Property prices in Mahurangi continue to climb, on the back of strong demand and shrinking supply.
Bayleys researcher Goran Ujdur spoke at a function at the Bayleys Warkworth headquarters on July 6.
He said prices would probably continue to increase for another two years on the back of a strong economy, high migration numbers and a lack of housing supply.
Warkworth was well placed to be a major growth area, with the motorway extension and growth enabled by the Unitary Plan, he said.
Prices in Warkworth had increased by 21 per cent in the past year, up to $687,500, while the number of properties on the market was declining rapidly. In North Rodney, volumes were 40 per cent lower than in May last year. In Auckland, the number of listings was half the historic average of 10,000 a month.

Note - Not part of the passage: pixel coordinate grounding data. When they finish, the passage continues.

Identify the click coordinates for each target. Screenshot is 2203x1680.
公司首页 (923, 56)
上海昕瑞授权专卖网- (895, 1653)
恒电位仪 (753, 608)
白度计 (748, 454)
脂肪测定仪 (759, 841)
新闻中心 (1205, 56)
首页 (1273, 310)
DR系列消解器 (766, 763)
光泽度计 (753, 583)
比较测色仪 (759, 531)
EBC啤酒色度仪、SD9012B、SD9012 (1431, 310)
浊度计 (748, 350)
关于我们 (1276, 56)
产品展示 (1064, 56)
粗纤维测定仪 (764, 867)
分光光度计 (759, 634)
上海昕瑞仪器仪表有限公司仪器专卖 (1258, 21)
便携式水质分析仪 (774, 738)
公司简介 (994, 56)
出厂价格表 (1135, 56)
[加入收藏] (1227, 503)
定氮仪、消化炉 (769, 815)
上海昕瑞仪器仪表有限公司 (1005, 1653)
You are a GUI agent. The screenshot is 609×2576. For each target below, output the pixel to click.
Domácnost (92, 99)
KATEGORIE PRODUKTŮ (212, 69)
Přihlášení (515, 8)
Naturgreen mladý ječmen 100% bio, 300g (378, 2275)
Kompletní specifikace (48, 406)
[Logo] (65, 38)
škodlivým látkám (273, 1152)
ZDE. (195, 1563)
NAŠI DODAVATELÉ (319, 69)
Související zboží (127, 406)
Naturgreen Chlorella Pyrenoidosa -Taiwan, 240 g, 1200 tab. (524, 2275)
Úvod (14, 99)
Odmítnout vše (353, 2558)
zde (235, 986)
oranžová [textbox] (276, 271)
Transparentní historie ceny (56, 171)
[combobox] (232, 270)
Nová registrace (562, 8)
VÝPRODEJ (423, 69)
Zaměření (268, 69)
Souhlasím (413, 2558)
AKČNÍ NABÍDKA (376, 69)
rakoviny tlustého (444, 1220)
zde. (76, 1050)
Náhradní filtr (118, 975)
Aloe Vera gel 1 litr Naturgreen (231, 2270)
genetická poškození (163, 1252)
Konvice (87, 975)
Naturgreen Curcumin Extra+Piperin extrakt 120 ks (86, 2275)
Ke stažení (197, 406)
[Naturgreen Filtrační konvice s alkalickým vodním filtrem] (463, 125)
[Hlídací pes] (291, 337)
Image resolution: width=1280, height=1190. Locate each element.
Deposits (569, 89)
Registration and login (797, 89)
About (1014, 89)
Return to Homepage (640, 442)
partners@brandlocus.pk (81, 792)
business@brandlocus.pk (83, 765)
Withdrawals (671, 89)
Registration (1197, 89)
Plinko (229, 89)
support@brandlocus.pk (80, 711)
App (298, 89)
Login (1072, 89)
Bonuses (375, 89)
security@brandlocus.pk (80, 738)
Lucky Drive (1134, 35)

The trend was likely to continue for the next two years, unless there was a global shock, Mr Ujdur said.
The NZ economy was one of the best performers in the OECD, increasing at 2.8 per cent. This was on the back of record tourist numbers, a booming construction and manufacturing and growth in primary industries (excluding dairy).
Population growth had also been at the highest rate in 42 years – the average growth rate has been 14,000 a year over that period, whereas the population grew by 64,000 in the last 12 months. The majority of the growth was coming from immigration from China and India, and returning Kiwis.
Chinese international investment in property was also growing rapidly and NZ was one of the most popular property markets.
External risks to the economy were causing some concern, with the ‘Brexit’ vote causing instability and the ‘Donald Trump-factor’ creating uncertainty ahead of the US election.
Conversely, there had been an increase in interest in NZ property from UK and US buyers.